简化版 Feature Store 实现

# custom_feature_store.py
"""
自建 Feature Store
轻量级实现,适合中小规模场景
"""

import os
import json
import pickle
from typing import Dict, List, Optional, Any, Callable
from dataclasses import dataclass, field
from datetime import datetime, timedelta
from abc import ABC, abstractmethod
import pandas as pd
import numpy as np
import redis
from sqlalchemy import create_engine, Column, String, DateTime, Text, Float
from sqlalchemy.ext.declarative import declarative_base
from sqlalchemy.orm import sessionmaker
from sqlalchemy.dialects.postgresql import JSONB
import hashlib


Base = declarative_base()


# ==================== 数据模型 ====================

class FeatureDefinition(Base):
    """特征定义表"""
    __tablename__ = "feature_definitions"

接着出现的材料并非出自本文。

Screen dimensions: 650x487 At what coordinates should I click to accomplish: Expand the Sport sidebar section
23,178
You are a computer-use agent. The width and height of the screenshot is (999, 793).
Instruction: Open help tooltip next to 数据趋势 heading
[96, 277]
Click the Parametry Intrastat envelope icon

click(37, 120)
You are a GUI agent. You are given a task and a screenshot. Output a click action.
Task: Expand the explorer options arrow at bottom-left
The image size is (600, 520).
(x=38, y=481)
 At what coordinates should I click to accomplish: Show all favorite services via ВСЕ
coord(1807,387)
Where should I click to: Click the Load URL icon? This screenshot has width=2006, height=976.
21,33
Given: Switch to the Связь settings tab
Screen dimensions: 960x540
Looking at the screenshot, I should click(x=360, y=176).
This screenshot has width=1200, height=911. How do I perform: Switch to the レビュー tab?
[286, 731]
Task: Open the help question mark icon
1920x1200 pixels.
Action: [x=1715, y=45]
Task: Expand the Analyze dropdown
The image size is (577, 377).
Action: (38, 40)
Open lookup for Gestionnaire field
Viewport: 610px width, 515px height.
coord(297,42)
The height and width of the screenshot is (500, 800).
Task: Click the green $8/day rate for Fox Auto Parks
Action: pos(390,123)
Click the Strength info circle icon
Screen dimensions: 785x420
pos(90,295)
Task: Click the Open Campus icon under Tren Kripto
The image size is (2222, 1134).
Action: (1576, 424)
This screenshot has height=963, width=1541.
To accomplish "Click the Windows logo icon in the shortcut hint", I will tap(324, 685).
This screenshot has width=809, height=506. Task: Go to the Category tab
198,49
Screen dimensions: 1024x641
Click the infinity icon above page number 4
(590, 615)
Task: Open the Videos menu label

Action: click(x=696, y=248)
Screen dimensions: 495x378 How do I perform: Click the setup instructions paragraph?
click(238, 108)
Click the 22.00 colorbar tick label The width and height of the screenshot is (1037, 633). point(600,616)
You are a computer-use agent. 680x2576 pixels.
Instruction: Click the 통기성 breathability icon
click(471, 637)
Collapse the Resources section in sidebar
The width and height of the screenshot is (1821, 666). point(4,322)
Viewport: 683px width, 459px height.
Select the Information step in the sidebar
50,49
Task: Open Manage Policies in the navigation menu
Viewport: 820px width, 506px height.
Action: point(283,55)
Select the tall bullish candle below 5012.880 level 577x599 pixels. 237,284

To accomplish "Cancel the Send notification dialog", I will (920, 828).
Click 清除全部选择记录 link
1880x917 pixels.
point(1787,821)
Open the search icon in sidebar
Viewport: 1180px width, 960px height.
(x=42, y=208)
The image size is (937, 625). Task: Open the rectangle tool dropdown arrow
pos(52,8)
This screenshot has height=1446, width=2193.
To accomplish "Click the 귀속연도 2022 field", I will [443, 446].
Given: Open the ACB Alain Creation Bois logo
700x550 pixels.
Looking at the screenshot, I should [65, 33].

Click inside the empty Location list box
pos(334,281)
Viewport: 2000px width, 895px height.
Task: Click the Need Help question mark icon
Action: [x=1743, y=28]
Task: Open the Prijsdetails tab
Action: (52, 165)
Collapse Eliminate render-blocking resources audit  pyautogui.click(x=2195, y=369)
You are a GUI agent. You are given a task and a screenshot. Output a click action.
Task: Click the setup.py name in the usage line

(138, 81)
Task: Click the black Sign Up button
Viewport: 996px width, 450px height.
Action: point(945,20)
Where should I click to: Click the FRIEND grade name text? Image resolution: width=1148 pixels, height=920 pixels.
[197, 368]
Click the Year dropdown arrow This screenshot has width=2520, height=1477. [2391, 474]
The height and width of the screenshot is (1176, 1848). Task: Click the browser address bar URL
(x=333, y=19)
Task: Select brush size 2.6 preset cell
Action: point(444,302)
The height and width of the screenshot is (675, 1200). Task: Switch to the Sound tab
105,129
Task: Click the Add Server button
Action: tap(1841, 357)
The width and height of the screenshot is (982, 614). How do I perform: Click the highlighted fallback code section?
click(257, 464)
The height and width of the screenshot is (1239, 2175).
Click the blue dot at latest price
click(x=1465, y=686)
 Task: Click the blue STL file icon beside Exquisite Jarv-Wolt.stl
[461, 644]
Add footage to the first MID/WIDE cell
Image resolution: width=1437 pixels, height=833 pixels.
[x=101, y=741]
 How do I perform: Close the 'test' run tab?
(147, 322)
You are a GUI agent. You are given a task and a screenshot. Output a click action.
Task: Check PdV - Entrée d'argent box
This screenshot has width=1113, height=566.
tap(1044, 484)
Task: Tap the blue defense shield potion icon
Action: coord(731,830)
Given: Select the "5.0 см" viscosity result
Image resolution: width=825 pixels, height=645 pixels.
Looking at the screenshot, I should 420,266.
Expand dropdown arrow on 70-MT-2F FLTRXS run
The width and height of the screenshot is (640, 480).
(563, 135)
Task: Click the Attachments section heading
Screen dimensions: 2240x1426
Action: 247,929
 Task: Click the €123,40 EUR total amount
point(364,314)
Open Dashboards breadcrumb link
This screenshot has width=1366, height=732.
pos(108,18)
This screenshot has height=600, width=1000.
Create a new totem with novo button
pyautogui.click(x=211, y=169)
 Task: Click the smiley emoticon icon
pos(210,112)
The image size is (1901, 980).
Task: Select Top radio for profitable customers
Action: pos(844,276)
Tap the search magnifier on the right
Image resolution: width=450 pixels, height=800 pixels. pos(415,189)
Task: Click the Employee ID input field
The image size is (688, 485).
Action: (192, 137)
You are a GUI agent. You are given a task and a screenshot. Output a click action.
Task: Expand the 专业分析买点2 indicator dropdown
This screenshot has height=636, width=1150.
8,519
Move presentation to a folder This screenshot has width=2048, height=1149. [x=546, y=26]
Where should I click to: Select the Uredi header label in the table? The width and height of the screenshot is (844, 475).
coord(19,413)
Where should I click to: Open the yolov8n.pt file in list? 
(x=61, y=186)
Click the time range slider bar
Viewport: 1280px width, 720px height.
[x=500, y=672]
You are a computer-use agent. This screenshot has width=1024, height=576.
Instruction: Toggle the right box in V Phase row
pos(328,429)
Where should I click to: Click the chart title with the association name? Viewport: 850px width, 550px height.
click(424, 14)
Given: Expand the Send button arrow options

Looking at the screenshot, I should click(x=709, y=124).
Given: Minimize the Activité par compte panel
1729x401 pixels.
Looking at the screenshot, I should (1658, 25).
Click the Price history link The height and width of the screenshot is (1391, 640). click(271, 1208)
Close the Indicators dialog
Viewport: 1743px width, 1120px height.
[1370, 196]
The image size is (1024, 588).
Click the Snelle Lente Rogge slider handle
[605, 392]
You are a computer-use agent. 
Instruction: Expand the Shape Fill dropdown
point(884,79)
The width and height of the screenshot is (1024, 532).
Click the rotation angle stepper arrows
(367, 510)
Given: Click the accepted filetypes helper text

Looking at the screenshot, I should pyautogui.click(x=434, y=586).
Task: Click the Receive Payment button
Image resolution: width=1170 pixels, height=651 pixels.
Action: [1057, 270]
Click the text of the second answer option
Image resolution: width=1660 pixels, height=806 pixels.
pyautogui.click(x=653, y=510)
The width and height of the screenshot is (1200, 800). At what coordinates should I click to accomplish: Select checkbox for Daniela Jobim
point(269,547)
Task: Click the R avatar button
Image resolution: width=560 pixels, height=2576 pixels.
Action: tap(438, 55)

    id = Column(String(64), primary_key=True)
    name = Column(String(255), nullable=False, unique=True)
    entity = Column(String(255), nullable=False)
    dtype = Column(String(50), nullable=False)
    description = Column(Text)
    transformation = Column(Text)  # 特征计算逻辑
    source_table = Column(String(255))
    ttl_seconds = Column(Float, default=86400)
    tags = Column(JSONB, default={})
    created_at = Column(DateTime, default=datetime.utcnow)
    updated_at = Column(DateTime, default=datetime.utcnow, onupdate=datetime.utcnow)


class FeatureValue(Base):
    """特征值表(Offline Store)"""
    __tablename__ = "feature_values"

    id = Column(String(64), primary_key=True)
    feature_id = Column(String(64), nullable=False)
    entity_id = Column(String(255), nullable=False)
    value = Column(Text)
    event_timestamp = Column(DateTime, nullable=False)
    created_at = Column(DateTime, default=datetime.utcnow)


# ==================== 存储接口 ====================

class OnlineStore(ABC):
    """在线存储抽象"""

    @abstractmethod
    def set(self, key: str, value: Any, ttl: Optional[int] = None):
        pass

    @abstractmethod
    def get(self, key: str) -> Optional[Any]:
        pass

    @abstractmethod
    def mget(self, keys: List[str]) -> List[Optional[Any]]:
        pass

    @abstractmethod
    def delete(self, key: str):
        pass


class RedisOnlineStore(OnlineStore):
    """Redis 在线存储"""

    def __init__(self, host: str = "localhost", port: int = 6379, db: int = 0):
        self.client = redis.Redis(host=host, port=port, db=db)
        self.prefix = "fs:"

    def _make_key(self, key: str) -> str:
        return f"{self.prefix}{key}"

    def set(self, key: str, value: Any, ttl: Optional[int] = None):
        serialized = pickle.dumps(value)
        if ttl:
            self.client.setex(self._make_key(key), ttl, serialized)
        else:
            self.client.set(self._make_key(key), serialized)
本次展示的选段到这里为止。